A primary feature of the project was the construction of two oversized roundabouts, which were about two times the size of ordinary roundabouts.
“Roundabouts are becoming increasingly popular, even in rural areas such as Hudson,” said Smith. “You get the benefits of keeping traffic moving without encountering the rear-end accidents that can happen at traffic signals. Plus, roundabouts necessitate less maintenance than traffic lights in the long term.
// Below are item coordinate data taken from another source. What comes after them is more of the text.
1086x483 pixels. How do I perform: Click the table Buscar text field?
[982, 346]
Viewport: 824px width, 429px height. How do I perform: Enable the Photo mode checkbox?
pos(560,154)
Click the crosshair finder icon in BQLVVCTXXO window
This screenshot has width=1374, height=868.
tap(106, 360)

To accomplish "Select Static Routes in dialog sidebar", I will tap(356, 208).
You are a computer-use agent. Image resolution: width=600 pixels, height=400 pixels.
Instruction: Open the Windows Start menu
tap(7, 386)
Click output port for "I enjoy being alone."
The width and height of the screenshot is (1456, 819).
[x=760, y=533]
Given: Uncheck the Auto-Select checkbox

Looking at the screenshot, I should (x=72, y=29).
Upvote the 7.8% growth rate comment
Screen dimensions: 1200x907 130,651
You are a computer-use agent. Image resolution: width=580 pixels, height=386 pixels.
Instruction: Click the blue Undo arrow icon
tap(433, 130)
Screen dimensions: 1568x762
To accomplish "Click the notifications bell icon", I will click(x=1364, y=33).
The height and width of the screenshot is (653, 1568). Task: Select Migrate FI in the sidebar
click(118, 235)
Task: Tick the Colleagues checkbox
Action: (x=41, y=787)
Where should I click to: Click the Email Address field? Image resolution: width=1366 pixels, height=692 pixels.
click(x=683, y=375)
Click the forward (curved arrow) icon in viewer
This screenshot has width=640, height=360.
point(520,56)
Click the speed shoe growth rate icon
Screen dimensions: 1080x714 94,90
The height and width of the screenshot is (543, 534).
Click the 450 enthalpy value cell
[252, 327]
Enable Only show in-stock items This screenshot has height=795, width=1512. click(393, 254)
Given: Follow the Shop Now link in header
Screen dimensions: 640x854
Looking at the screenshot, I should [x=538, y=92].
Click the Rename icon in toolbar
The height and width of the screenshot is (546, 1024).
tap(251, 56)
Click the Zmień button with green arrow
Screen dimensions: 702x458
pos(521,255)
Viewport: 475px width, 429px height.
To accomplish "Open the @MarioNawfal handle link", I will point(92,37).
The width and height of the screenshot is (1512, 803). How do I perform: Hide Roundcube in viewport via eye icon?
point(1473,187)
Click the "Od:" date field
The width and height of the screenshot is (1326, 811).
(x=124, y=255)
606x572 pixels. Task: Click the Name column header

It takes a strong design, a lot of signage and the right team to find success, and we absolutely had all of that on this project.”
Other components of the project included:
- Expanding CO 52 to four lanes from two lanes at I-76
- Realigning four ramps to accommodate the new roundabouts
- Upgrading one traffic signal light
- Widening a bridge located over the interstate, which included new bike path
- Adding a sidewalk along the north side of CO 52 to increase pedestrian and bicycle connectivity
Besides the obstacle of maintaining smooth and timely construction progress in the middle of a pandemic, the other big challenge was maintaining traffic flow on I-76. The freeway is a significant East-West transportation route that many heavy-duty truck drivers rely upon to transport goods across the country.
“To maintain safe and undisturbed traffic flow, we enacted many temporary traffic movements, as well as extra temporary widening so we could build the new structure without stopping traffic,” said Smith. “It was absolutely the biggest challenge in construction, but nevertheless something that was a large priority for us.”
While Ulteig collaborated with CDOT and other partners to oversee construction management for the project, Castle Rock Construction of Colorado LLC handled the project’s construction. The renovations impacted approximately a one-mile area. All ramps and roadways for the project were built using concrete from a plant that was built on-site. Concrete was used, as opposed to asphalt, to ensure the longevity and durability of the new roadway.